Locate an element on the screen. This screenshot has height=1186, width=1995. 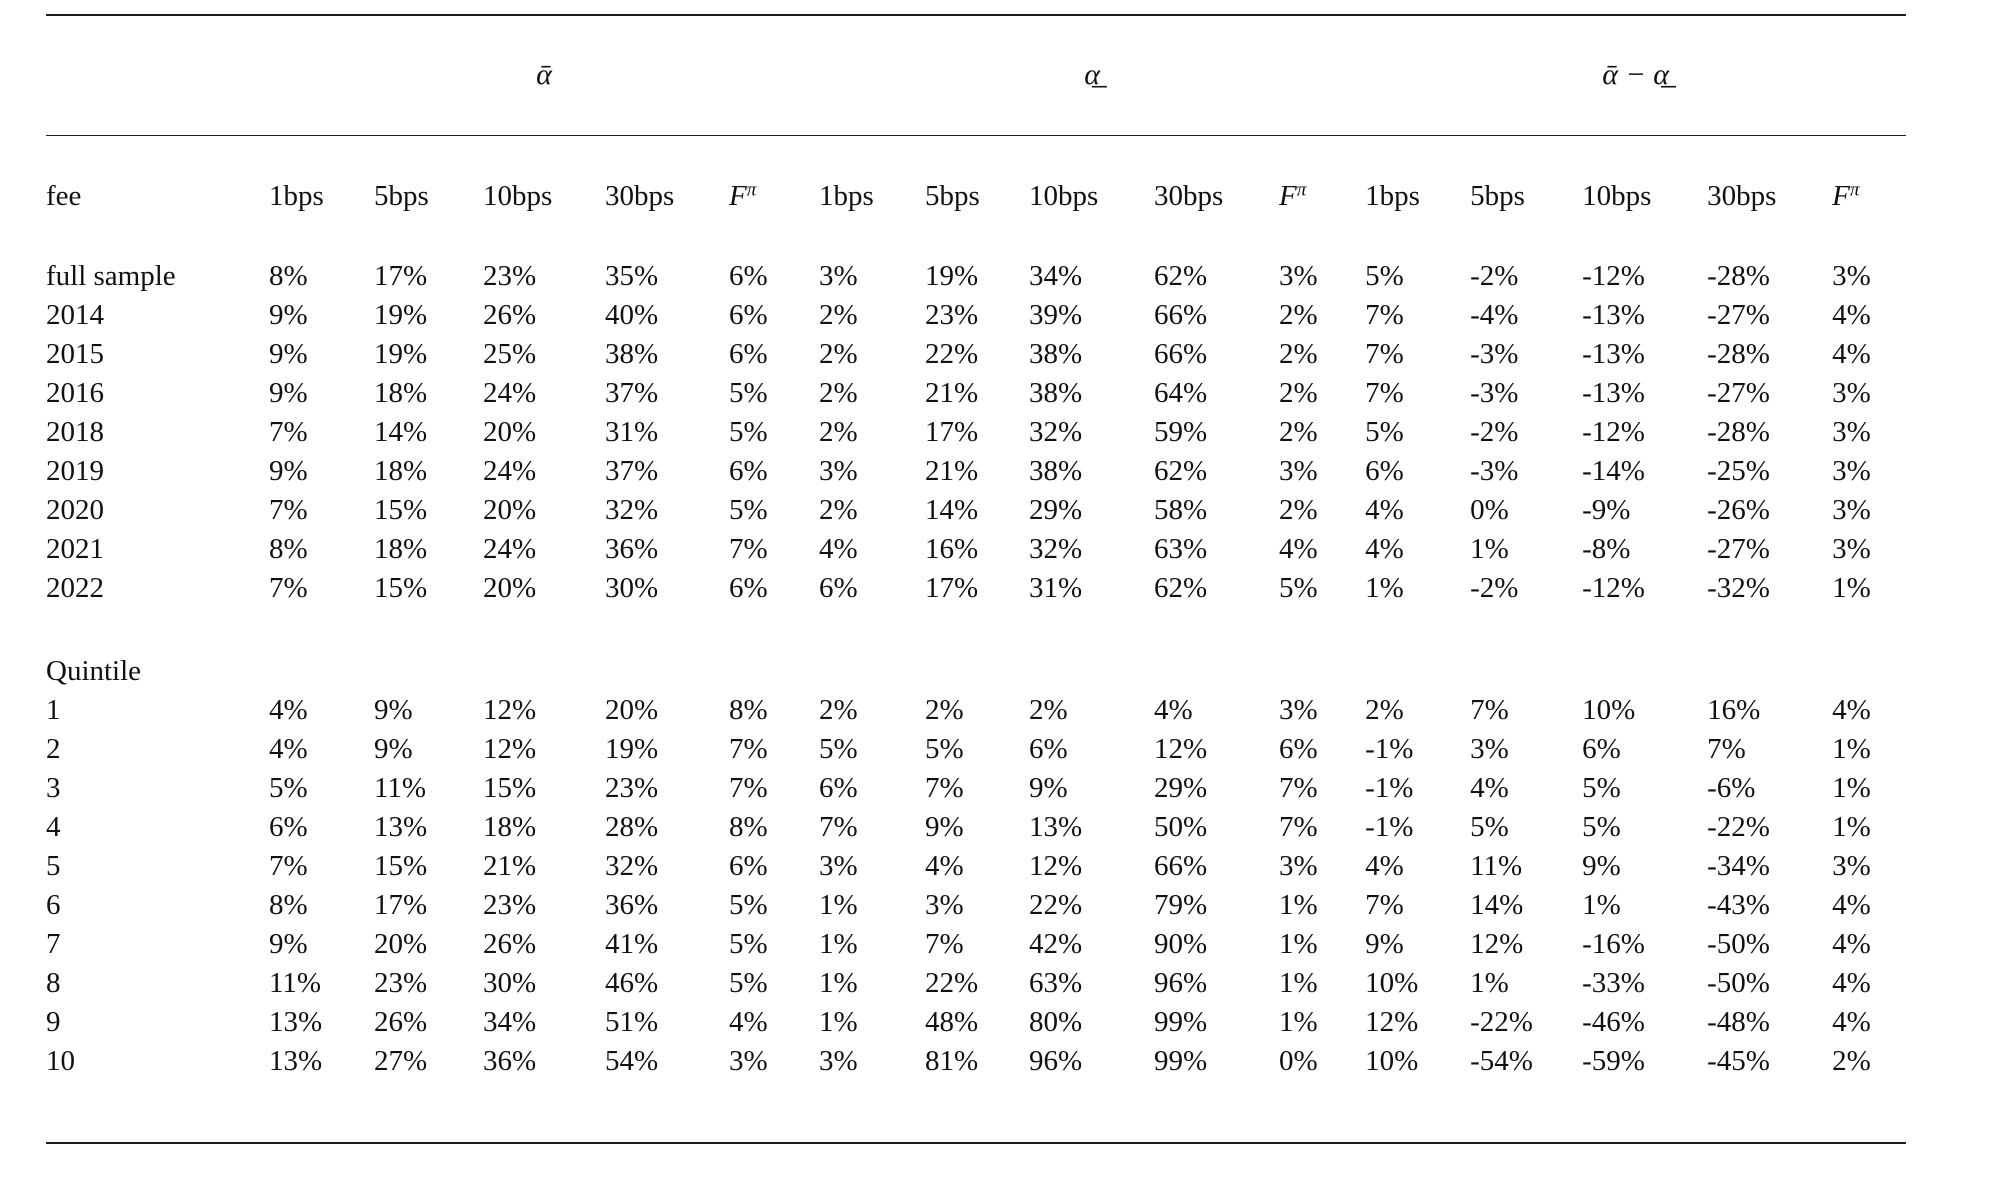
col-header-0-1: 5bps is located at coordinates (402, 196).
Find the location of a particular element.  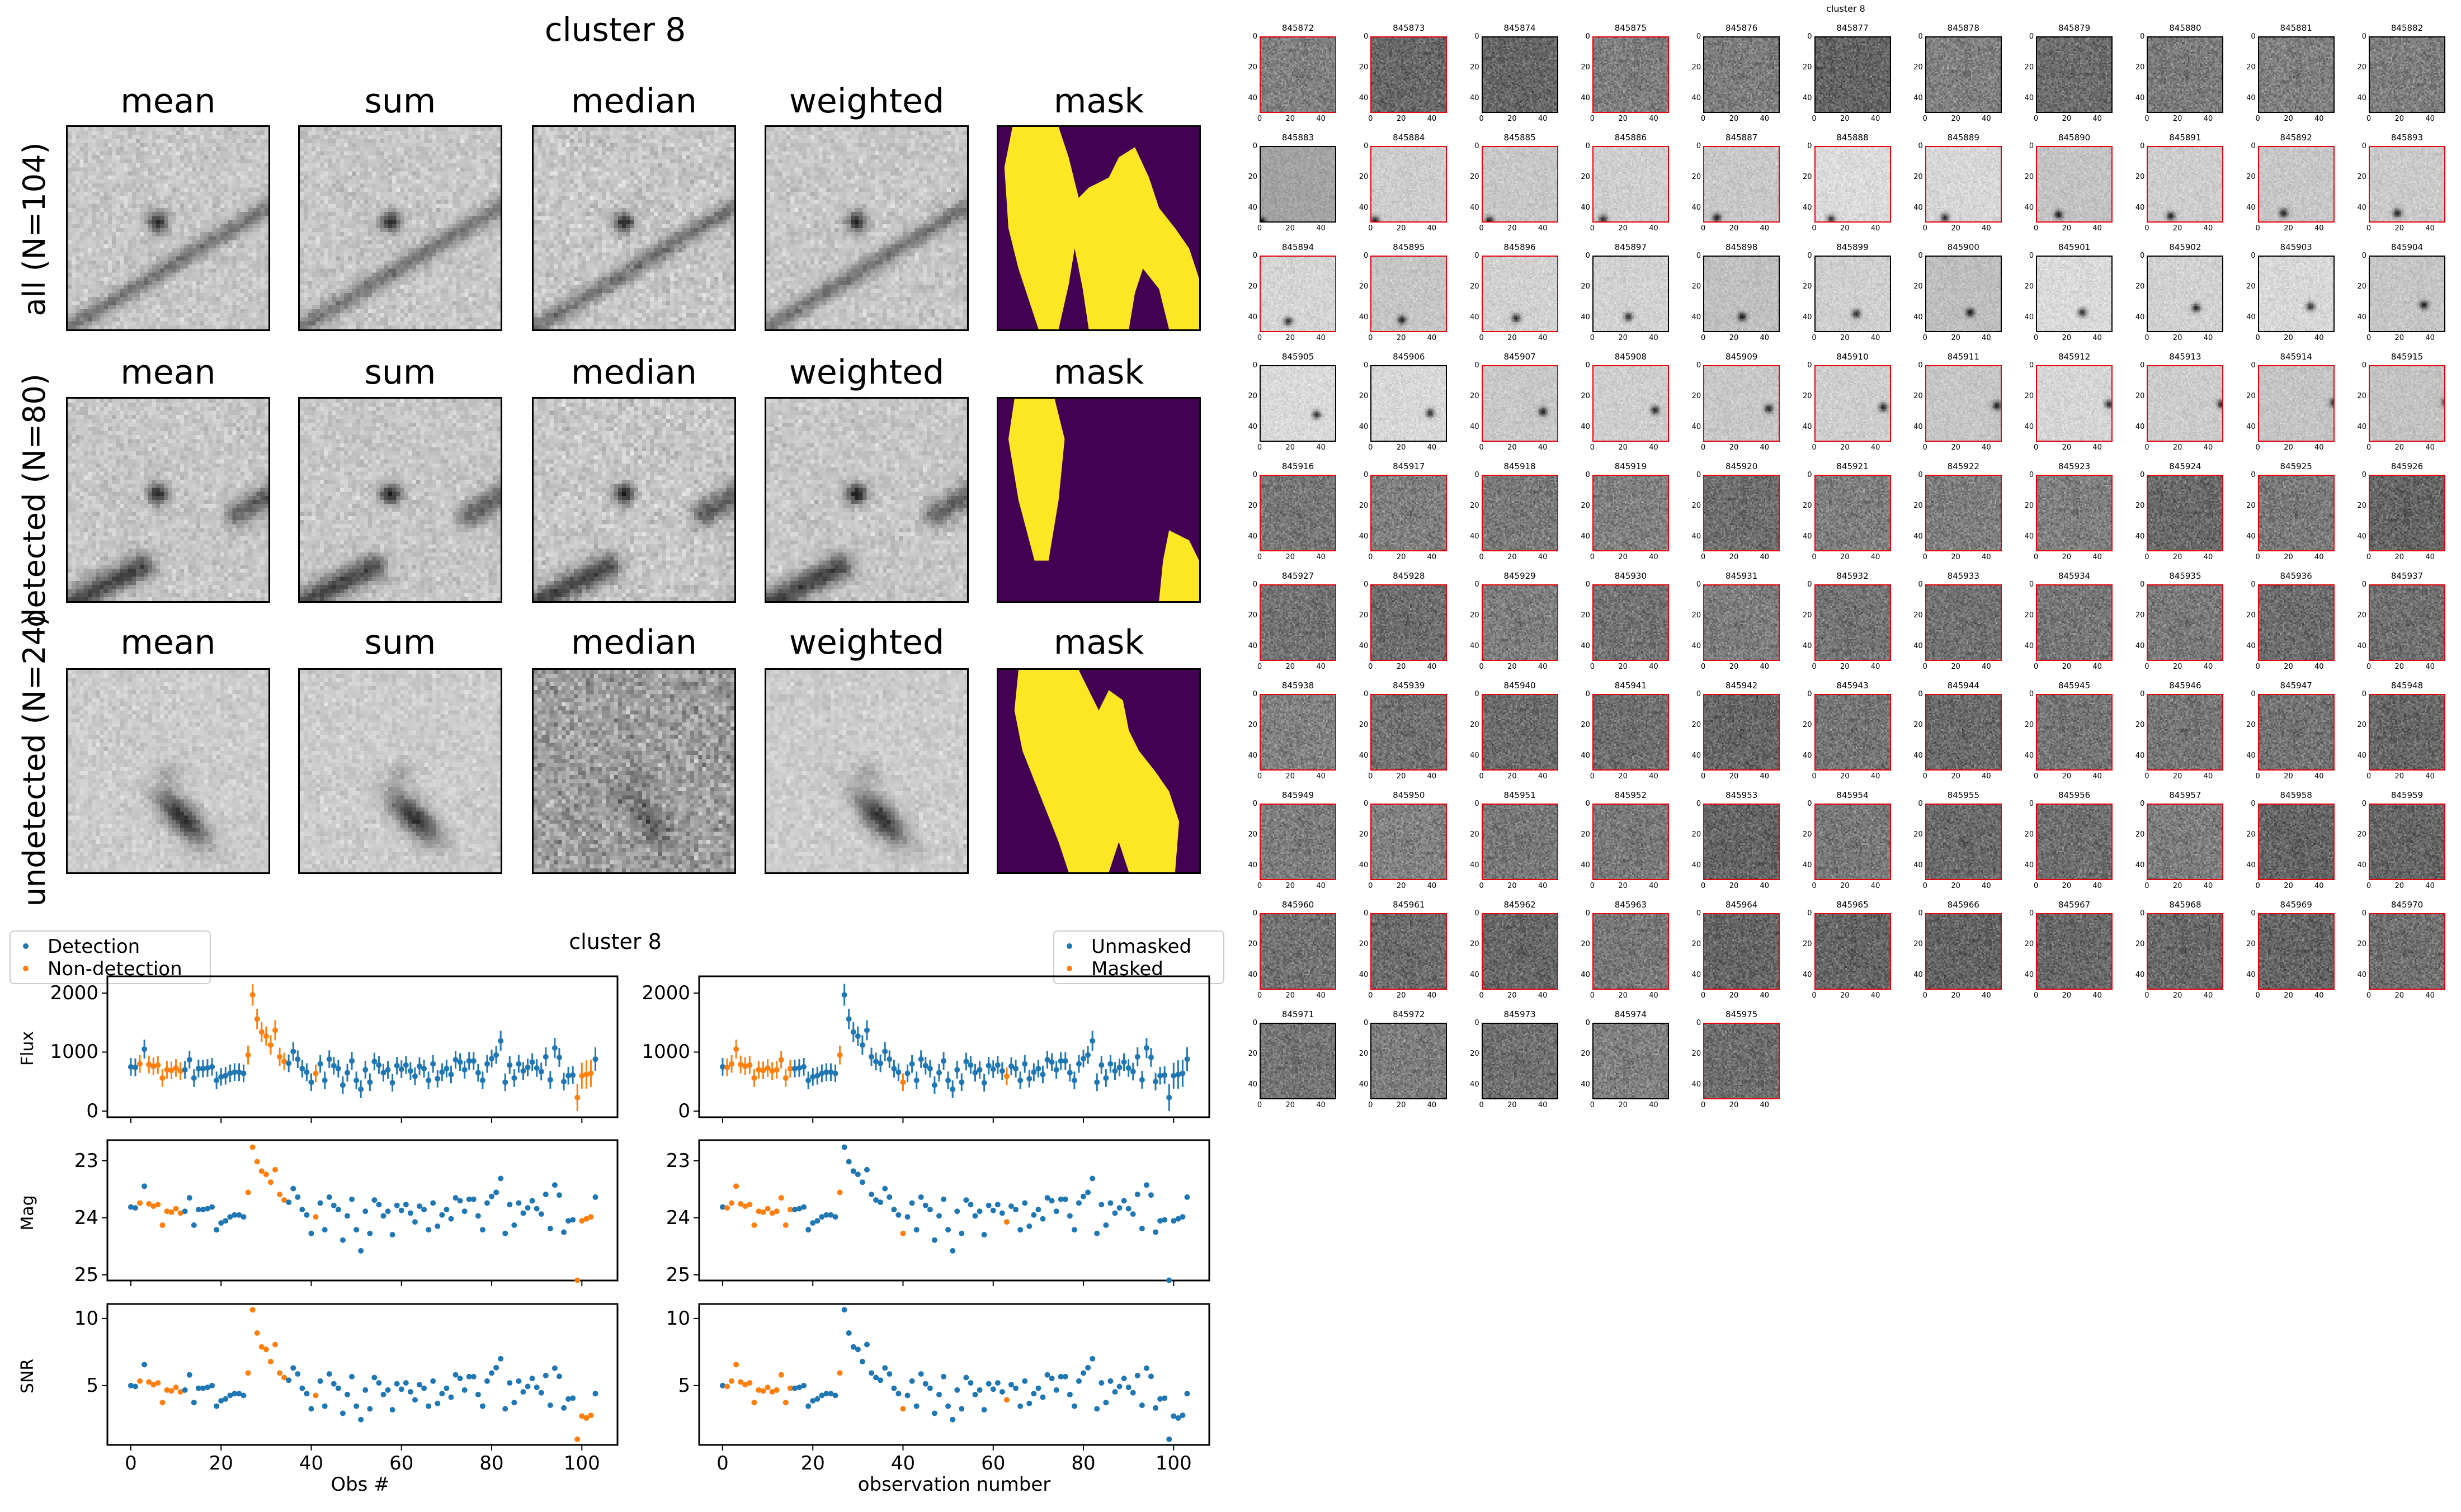

column-title: median is located at coordinates (634, 102).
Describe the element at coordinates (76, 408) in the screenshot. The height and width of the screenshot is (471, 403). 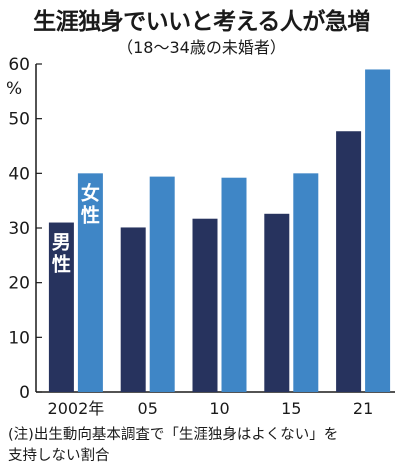
I see `x-tick-label: 2002年` at that location.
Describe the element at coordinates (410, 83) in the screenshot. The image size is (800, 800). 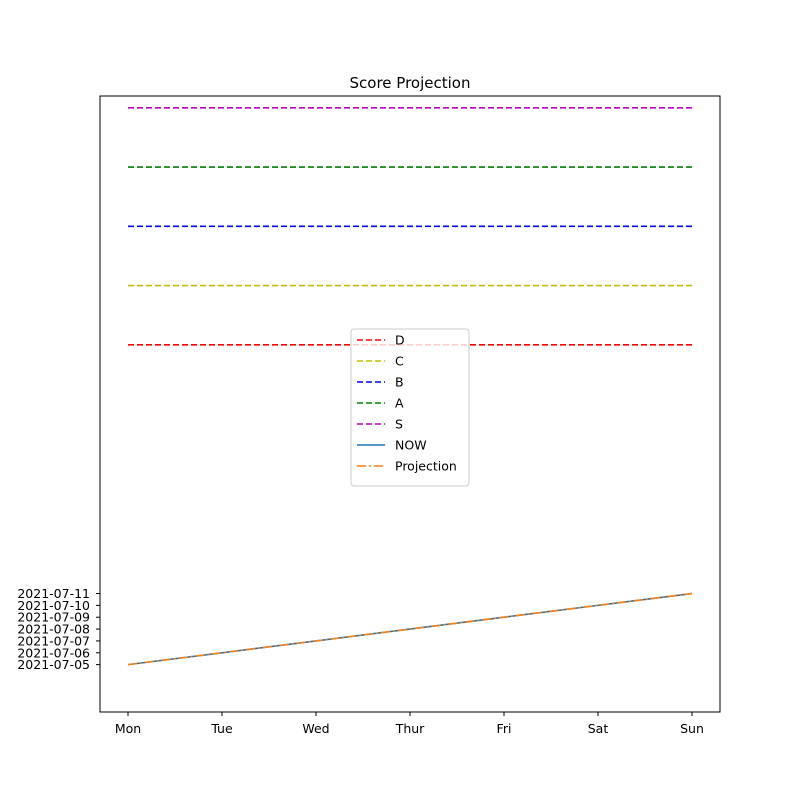
I see `chart-title: Score Projection` at that location.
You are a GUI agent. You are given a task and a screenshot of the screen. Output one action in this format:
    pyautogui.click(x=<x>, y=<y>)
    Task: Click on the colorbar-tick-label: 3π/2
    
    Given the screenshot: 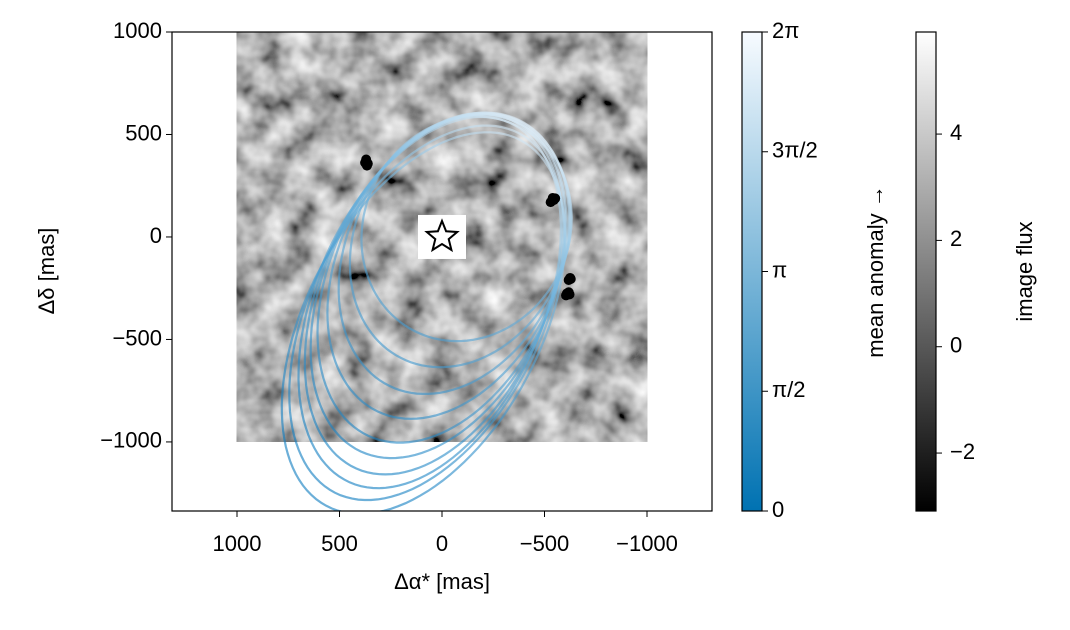 What is the action you would take?
    pyautogui.click(x=795, y=150)
    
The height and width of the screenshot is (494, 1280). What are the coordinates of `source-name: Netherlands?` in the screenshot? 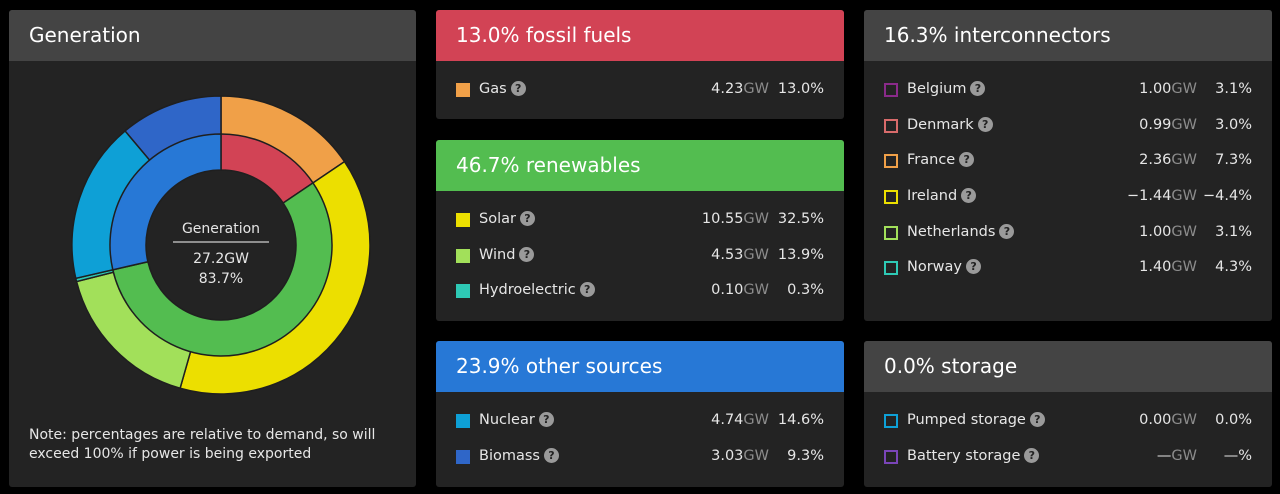 It's located at (961, 232).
━━━━━━
Gib die Auflistung vom Anfang bis einschließlich der Zeile mit „column-title: median is“ als zweispaltige CSV mit den Spalten „Eingabe“ und „Ausgabe“ aus, je Zeile ein Text mit seiner Antwort, jedes Feld in Anführungszeichen und Zeilenumbrüche durch Leerzeichen ersetzt. Lass die Bilder dabei weg.

**ERGEBNIS DER ÜBUNG**
Eingabe,Ausgabe
"Locate an element on the screen. This screenshot has height=1186, width=1995.","col-header-0-1: 5bps is located at coordinates (402, 196)."
"Find the location of a particular element.","column-title: median is located at coordinates (634, 102)."